Hasard du calendrier, deuxième épisode. Début avril, alors que les Conti se retrouvaient à plaider une énième fois leur cause devant la justice, Dargaud publiait une BD retraçant une lutte ouvrière qui défraya la chronique près de quatre décennies avant la leur, celle des Lip.

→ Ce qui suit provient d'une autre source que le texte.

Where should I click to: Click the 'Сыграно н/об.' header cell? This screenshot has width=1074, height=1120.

Lip, du nom d'une manufacture horlogère bisontine centenaire dont les actionnaires voulurent sceller la fermeture à l'été 1973. Suivront près de trois ans d'un conflit tonitruant au terme duquel le patronat, bien que parvenu à ses fins, sera le grand perdant sur le plan de la dignité.
Cette grande histoire, Laurent Galandon, qu'on connaissait jusqu'ici pour des mièvreries mémorielles à hauteur de môme (L'Envolée sauvage sur la Seconde Guerre mondiale, Les Innocents coupables sur les bagnes d'enfants) et le dessinateur Damien Vidal ont choisi de raconter en la confrontant à la petite, en l'occurrence celle de l'émancipation féminine, incarnée par Solange, épouse soumise qui redécouvre le désir et s'ouvre à la politique au contact d'un leader charismatique.

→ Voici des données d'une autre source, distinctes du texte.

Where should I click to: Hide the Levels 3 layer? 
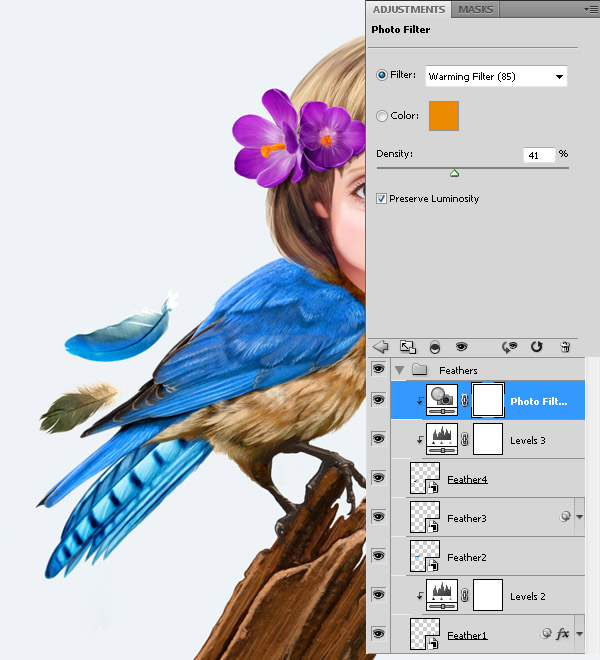tap(378, 440)
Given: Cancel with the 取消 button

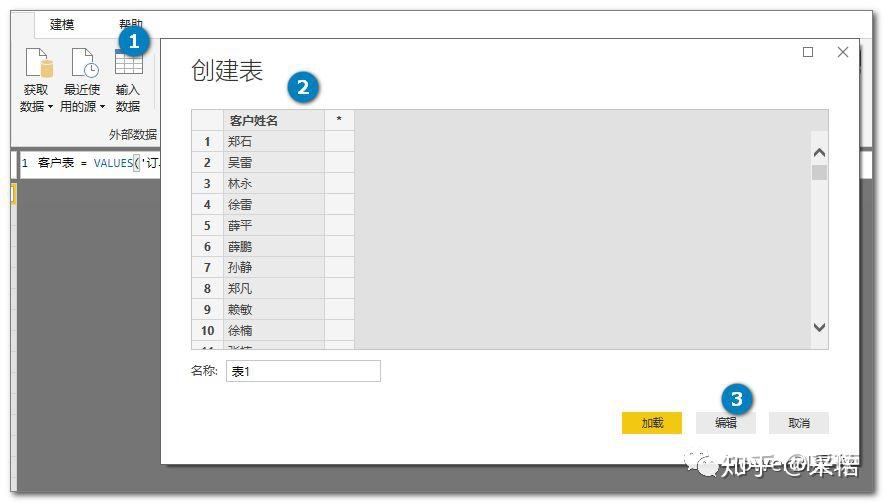Looking at the screenshot, I should click(799, 423).
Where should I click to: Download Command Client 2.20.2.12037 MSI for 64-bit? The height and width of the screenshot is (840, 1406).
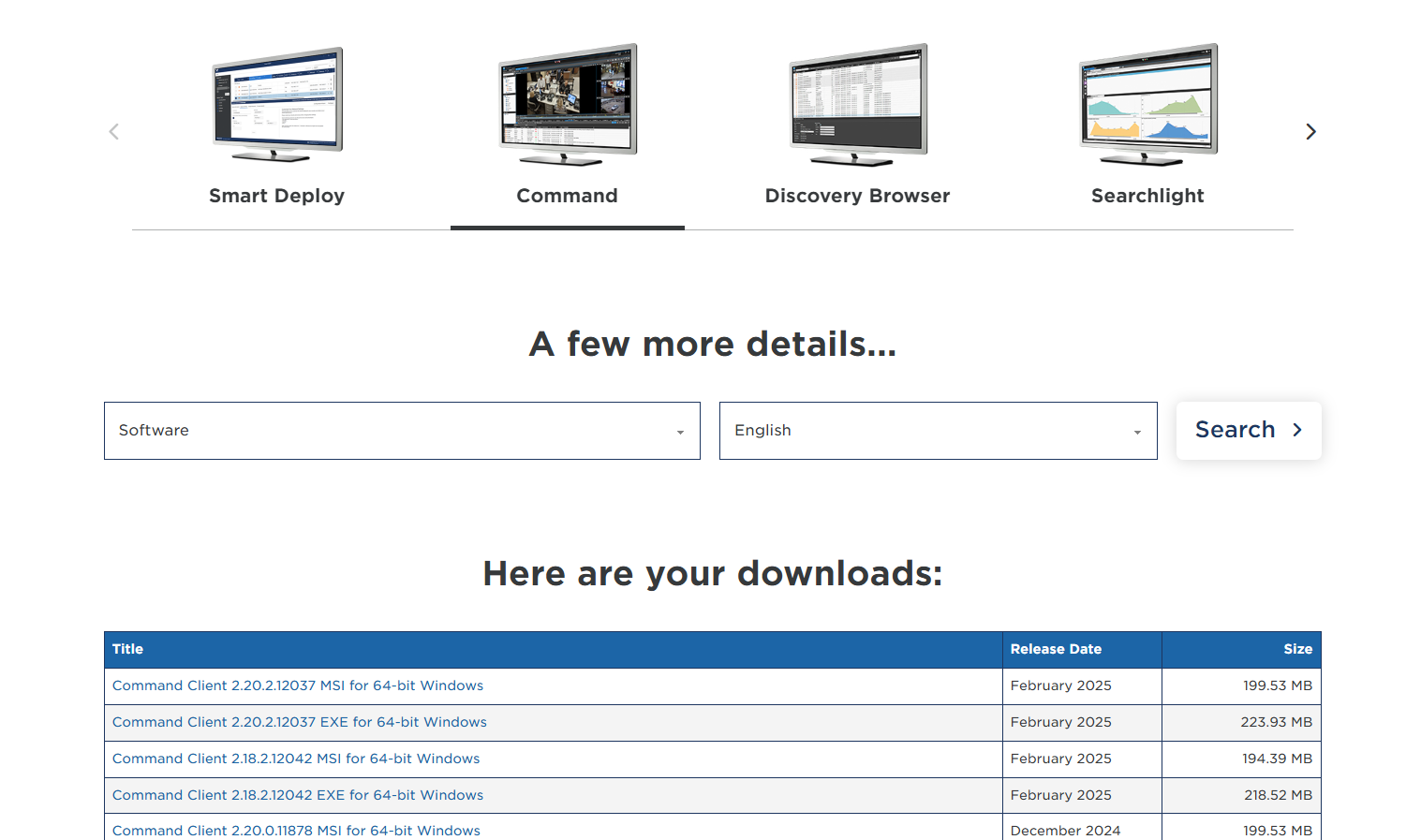[x=298, y=685]

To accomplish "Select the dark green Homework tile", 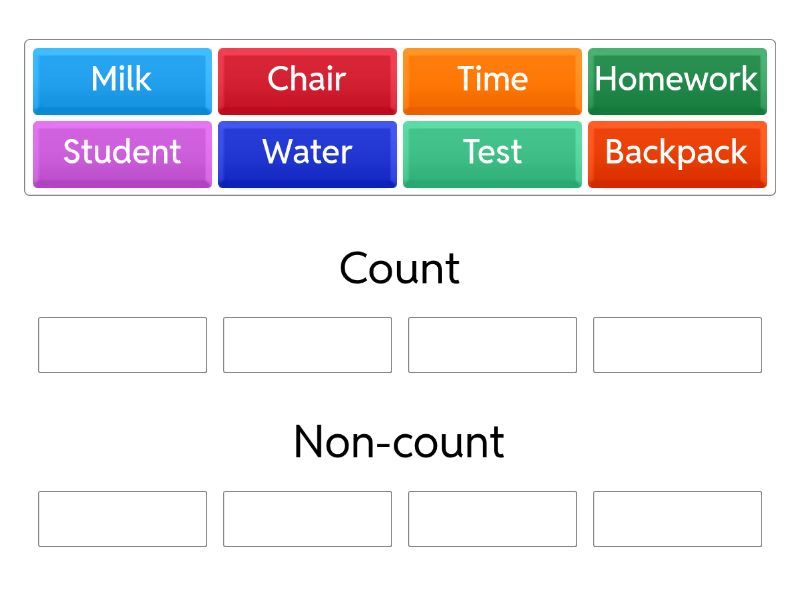I will (677, 80).
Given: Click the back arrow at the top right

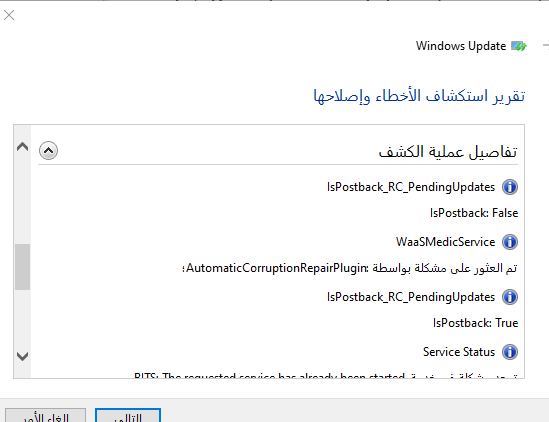Looking at the screenshot, I should 545,46.
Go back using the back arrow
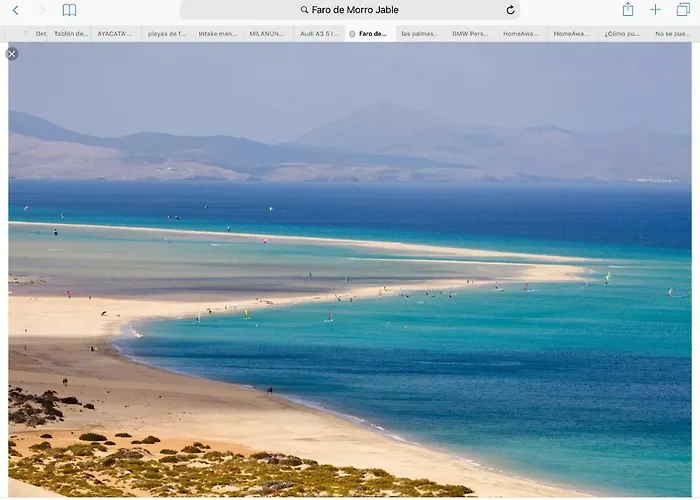Screen dimensions: 700x500 [15, 10]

Le résultat, qui doit évidemment beaucoup à Lip, l'imagination au pouvoir, le formidable documentaire que Christian Rouaud a tiré en 2007 de ce sale épisode de la présidence pompidolienne, est un exposé militant aussi sobre qu'instructif – en particulier l'épisode où, au cri de «On fabrique, on vend, on se paie», les grévistes mettent en place un système d'autogestion fonctionnel – que pourrait l'être une adaptation d'Un homme est mort d'Étienne Davodeau par Robert Guédiguian.
Benjamin Mialot
Damien Vidal
A la librairie La BD, vendredi 16 mai
Lip, des héros ordinaires (Dargaud)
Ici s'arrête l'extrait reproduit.